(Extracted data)
"""

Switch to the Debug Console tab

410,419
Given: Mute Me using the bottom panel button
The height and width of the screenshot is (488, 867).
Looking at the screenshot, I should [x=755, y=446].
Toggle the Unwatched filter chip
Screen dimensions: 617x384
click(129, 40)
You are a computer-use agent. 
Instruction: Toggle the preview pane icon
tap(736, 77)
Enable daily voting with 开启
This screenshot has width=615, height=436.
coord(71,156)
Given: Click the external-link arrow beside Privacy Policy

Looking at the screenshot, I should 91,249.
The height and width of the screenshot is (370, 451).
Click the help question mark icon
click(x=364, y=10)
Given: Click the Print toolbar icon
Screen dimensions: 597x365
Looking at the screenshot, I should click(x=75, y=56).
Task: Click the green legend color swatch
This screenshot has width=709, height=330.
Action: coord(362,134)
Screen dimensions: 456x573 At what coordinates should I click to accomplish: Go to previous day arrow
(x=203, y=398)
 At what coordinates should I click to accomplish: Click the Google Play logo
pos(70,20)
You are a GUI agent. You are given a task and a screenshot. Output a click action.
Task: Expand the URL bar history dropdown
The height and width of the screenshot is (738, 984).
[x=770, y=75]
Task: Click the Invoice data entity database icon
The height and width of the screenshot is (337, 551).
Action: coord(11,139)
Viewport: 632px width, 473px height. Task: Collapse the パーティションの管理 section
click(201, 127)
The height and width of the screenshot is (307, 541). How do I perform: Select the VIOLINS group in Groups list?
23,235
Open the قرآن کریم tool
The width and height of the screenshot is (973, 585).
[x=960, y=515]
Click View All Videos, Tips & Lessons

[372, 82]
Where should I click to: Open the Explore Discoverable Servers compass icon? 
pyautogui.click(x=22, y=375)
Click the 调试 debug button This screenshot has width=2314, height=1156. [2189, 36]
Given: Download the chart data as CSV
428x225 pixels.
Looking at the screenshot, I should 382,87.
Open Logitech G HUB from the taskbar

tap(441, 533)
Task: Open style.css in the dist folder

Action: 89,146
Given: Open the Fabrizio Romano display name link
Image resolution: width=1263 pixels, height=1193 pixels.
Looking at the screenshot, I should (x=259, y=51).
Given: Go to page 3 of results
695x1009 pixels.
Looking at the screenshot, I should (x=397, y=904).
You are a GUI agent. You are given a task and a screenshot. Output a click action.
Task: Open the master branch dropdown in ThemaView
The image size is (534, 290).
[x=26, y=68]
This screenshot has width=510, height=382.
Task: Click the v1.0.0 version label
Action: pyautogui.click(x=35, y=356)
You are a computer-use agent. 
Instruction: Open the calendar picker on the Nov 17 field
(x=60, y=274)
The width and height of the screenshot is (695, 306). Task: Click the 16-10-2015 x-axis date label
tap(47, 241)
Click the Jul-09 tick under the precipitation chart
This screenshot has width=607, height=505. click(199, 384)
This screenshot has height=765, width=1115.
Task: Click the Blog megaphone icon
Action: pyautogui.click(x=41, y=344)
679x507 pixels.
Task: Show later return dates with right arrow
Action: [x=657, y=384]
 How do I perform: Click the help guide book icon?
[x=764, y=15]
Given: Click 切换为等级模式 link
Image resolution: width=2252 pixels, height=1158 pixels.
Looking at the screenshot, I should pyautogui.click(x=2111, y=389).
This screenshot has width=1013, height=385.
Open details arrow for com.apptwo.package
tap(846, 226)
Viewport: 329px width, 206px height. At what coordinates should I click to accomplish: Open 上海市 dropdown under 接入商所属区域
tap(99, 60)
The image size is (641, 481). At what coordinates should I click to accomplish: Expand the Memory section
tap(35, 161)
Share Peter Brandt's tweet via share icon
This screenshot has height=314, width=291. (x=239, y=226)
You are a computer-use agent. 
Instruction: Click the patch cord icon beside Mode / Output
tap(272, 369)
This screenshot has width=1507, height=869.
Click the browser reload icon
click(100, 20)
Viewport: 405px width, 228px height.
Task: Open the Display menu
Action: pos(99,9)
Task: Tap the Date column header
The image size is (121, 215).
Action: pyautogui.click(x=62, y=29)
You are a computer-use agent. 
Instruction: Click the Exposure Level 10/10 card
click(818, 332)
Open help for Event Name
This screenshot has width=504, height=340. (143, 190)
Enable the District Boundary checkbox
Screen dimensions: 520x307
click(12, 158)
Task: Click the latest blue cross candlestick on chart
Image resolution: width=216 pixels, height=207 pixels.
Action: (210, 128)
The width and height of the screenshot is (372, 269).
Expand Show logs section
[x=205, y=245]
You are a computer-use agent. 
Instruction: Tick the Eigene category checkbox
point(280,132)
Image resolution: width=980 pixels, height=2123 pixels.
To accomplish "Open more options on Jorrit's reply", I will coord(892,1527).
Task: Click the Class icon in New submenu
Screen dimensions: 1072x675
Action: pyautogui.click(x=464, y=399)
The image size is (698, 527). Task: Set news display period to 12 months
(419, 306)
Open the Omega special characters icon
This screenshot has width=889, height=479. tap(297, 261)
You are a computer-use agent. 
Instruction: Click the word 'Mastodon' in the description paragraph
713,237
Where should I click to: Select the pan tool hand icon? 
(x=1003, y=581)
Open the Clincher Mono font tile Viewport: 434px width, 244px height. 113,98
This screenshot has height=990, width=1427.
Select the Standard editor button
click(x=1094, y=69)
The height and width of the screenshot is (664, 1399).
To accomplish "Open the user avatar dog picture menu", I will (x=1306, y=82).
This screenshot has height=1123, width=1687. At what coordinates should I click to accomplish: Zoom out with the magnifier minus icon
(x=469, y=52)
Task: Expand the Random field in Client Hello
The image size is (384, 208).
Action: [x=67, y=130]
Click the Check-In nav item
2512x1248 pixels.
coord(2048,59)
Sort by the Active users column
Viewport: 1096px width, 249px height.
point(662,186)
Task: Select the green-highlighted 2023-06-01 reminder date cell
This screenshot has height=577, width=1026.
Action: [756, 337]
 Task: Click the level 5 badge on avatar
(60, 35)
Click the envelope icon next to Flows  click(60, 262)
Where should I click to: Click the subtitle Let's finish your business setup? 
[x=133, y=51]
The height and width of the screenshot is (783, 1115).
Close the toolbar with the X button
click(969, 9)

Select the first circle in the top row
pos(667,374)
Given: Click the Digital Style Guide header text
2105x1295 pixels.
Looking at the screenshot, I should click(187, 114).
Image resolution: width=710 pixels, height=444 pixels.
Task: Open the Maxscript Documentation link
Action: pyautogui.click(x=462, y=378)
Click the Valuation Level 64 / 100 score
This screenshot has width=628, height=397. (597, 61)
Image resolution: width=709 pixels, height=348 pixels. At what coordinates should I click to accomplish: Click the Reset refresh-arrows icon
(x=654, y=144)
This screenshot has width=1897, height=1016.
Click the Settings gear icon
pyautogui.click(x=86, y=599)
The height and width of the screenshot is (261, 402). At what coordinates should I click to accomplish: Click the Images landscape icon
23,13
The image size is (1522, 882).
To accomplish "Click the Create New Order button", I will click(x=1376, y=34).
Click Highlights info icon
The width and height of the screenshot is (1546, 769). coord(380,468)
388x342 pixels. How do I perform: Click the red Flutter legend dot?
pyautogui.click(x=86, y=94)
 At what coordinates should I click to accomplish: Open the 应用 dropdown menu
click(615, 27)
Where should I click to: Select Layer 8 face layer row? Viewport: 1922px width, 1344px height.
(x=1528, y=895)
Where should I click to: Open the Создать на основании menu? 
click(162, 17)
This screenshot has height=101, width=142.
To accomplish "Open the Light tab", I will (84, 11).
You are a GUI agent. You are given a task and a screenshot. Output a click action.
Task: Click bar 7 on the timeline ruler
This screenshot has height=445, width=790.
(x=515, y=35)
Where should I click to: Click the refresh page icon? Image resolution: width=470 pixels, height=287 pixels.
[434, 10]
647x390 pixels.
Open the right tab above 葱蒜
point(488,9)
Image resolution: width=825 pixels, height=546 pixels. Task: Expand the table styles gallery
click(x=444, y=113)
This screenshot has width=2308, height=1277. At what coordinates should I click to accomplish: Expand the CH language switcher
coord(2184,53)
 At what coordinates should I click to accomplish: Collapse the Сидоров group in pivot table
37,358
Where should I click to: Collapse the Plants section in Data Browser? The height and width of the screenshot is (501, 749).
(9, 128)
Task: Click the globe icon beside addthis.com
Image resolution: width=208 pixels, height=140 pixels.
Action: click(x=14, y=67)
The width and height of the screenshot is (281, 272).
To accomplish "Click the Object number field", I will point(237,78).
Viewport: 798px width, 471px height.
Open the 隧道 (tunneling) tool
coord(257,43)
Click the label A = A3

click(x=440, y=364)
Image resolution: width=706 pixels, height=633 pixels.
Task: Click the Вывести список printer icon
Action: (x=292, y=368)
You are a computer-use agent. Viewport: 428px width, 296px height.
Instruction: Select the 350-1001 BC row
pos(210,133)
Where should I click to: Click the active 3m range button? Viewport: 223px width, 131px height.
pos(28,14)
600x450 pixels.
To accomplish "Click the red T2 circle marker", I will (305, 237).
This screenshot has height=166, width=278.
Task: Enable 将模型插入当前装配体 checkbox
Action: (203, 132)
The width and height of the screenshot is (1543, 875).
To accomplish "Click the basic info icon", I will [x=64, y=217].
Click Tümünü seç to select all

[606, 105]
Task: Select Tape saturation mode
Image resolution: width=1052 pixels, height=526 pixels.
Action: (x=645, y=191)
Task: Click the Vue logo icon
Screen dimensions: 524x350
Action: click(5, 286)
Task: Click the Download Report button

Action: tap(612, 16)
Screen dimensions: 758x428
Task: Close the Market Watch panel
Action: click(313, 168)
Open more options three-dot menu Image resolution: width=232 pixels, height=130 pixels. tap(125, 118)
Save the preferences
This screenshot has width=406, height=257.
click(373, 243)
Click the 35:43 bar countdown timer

"""

**TASK TO COMPLETE:** Output the data from the line that contains "388x342 pixels. How" through the line that contains "point(488,9)" as a Markdown table with the columns Row and Line. Number each row and leave out any blank lines.

**SOLUTION TO THE PROBLEM:**
| Row | Line |
|---|---|
| 1 | 388x342 pixels. How do I perform: Click the red Flutter legend dot? |
| 2 | pyautogui.click(x=86, y=94) |
| 3 |  At what coordinates should I click to accomplish: Open the 应用 dropdown menu |
| 4 | click(615, 27) |
| 5 | Where should I click to: Select Layer 8 face layer row? Viewport: 1922px width, 1344px height. |
| 6 | (x=1528, y=895) |
| 7 | Where should I click to: Open the Создать на основании menu?  |
| 8 | click(162, 17) |
| 9 | This screenshot has height=101, width=142. |
| 10 | To accomplish "Open the Light tab", I will (84, 11). |
| 11 | You are a GUI agent. You are given a task and a screenshot. Output a click action. |
| 12 | Task: Click bar 7 on the timeline ruler |
| 13 | This screenshot has height=445, width=790. |
| 14 | (x=515, y=35) |
| 15 | Where should I click to: Click the refresh page icon? Image resolution: width=470 pixels, height=287 pixels. |
| 16 | [434, 10] |
| 17 | 647x390 pixels. |
| 18 | Open the right tab above 葱蒜 |
| 19 | point(488,9) |